## Given task:
Format the rows between the lines containing "The height and width of the screenshot is (131, 333)." and "click(45, 110)", inclusive, as a Markdown table with the columns Num and Line, numbering each row and omitting blank lines.

Word and element locating data
----------------

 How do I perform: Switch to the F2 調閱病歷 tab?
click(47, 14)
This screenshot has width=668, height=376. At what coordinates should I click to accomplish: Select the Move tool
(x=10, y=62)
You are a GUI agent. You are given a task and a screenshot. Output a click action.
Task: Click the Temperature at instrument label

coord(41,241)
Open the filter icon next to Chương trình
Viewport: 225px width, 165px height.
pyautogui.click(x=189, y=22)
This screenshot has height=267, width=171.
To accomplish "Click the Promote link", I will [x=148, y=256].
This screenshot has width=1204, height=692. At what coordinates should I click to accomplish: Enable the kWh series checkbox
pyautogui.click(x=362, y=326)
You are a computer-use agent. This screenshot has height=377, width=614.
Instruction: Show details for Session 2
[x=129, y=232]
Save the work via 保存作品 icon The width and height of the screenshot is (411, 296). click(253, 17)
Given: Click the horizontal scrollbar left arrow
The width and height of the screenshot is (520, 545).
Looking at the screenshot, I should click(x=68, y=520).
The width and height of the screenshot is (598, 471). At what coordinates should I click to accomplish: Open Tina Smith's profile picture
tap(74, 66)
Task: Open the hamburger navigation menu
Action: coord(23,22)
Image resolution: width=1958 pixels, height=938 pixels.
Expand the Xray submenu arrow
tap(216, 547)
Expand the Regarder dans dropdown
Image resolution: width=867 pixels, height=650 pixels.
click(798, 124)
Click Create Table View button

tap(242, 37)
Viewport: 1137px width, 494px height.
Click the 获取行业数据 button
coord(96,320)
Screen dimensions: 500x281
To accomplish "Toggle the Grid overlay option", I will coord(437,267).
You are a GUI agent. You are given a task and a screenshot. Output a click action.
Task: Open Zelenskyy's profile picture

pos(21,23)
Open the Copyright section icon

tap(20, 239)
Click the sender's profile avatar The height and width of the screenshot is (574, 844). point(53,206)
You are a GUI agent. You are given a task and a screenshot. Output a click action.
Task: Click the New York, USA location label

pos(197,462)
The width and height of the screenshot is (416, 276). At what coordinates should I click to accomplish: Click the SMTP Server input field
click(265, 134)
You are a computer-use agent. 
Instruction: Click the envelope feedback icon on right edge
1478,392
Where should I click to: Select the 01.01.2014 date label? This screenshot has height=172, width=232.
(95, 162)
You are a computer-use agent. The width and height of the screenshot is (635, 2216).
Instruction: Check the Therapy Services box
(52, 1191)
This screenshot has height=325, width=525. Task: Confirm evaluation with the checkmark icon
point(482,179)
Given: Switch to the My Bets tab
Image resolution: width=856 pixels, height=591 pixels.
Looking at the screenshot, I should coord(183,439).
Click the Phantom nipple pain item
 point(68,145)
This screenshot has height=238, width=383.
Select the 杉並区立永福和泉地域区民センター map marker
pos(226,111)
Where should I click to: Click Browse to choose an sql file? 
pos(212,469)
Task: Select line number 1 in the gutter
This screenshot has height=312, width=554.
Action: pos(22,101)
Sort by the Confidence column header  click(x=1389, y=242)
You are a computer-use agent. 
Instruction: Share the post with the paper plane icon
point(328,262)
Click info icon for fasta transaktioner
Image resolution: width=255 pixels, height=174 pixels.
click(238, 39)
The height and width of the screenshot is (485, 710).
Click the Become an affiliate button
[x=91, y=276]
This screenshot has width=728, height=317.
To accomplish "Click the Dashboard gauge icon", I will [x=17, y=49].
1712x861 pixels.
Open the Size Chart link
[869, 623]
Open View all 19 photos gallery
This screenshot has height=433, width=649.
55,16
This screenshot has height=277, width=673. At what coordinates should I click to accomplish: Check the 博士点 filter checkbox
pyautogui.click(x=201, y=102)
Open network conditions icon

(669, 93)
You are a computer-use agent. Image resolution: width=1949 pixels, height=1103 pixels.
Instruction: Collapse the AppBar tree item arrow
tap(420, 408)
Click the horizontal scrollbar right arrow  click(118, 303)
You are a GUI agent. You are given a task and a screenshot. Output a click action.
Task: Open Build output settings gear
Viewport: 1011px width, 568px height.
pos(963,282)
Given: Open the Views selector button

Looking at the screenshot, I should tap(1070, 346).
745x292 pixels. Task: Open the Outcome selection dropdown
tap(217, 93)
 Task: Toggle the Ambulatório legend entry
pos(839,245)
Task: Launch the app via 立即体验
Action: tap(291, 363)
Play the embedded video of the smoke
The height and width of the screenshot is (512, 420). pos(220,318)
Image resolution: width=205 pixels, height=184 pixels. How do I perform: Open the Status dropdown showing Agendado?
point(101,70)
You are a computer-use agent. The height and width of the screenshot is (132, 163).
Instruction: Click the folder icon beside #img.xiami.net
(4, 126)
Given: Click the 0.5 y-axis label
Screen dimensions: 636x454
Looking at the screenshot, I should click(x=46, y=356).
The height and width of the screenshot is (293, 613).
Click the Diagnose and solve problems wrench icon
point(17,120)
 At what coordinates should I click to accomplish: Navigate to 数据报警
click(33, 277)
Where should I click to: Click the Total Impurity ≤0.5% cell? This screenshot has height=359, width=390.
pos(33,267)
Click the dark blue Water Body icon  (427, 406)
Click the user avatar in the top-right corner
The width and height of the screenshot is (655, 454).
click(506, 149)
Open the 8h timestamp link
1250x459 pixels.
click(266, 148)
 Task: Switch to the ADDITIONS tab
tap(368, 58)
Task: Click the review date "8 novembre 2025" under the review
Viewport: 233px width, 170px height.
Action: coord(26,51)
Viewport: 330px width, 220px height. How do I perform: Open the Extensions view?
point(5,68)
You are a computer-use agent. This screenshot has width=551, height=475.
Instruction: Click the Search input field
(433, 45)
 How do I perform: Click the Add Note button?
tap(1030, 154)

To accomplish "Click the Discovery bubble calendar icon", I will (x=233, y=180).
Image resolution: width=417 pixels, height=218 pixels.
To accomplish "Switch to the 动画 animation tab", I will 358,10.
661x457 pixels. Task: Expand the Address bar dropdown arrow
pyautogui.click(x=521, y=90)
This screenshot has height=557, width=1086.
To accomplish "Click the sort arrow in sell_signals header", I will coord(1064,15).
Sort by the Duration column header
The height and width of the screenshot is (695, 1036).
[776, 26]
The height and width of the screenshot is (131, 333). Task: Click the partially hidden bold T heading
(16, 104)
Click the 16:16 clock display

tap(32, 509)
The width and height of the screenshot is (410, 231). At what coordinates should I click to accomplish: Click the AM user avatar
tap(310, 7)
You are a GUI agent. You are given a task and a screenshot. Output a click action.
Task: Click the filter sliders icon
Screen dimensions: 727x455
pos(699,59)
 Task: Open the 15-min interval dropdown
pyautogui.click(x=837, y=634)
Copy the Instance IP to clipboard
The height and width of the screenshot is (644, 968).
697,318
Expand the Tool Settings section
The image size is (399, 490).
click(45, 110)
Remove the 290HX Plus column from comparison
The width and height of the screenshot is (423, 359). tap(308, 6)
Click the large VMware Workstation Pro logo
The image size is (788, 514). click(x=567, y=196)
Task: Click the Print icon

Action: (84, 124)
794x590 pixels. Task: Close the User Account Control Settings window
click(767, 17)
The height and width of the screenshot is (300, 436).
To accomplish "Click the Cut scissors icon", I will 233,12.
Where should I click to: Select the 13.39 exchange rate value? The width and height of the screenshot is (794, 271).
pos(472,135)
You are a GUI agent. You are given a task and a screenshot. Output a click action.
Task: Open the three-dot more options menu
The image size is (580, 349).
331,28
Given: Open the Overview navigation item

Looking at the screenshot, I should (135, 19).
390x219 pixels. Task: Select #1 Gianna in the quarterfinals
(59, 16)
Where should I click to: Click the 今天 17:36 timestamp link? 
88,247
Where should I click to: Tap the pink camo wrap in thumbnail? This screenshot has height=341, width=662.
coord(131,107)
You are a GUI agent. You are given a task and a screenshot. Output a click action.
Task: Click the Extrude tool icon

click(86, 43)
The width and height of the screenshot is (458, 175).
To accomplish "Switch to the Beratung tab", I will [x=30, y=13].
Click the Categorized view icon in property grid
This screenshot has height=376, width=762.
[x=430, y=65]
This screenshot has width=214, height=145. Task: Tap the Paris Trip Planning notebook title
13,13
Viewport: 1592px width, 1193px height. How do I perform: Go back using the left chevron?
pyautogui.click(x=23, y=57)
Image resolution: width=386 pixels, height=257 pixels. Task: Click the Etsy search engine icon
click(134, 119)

----------------

## Worked answer:
| Num | Line |
|---|---|
| 1 | The height and width of the screenshot is (131, 333). Task: Click the partially hidden bold T heading |
| 2 | (16, 104) |
| 3 | Click the 16:16 clock display |
| 4 | tap(32, 509) |
| 5 | The width and height of the screenshot is (410, 231). At what coordinates should I click to accomplish: Click the AM user avatar |
| 6 | tap(310, 7) |
| 7 | You are a GUI agent. You are given a task and a screenshot. Output a click action. |
| 8 | Task: Click the filter sliders icon |
| 9 | Screen dimensions: 727x455 |
| 10 | pos(699,59) |
| 11 |  Task: Open the 15-min interval dropdown |
| 12 | pyautogui.click(x=837, y=634) |
| 13 | Copy the Instance IP to clipboard |
| 14 | The height and width of the screenshot is (644, 968). |
| 15 | 697,318 |
| 16 | Expand the Tool Settings section |
| 17 | The image size is (399, 490). |
| 18 | click(45, 110) |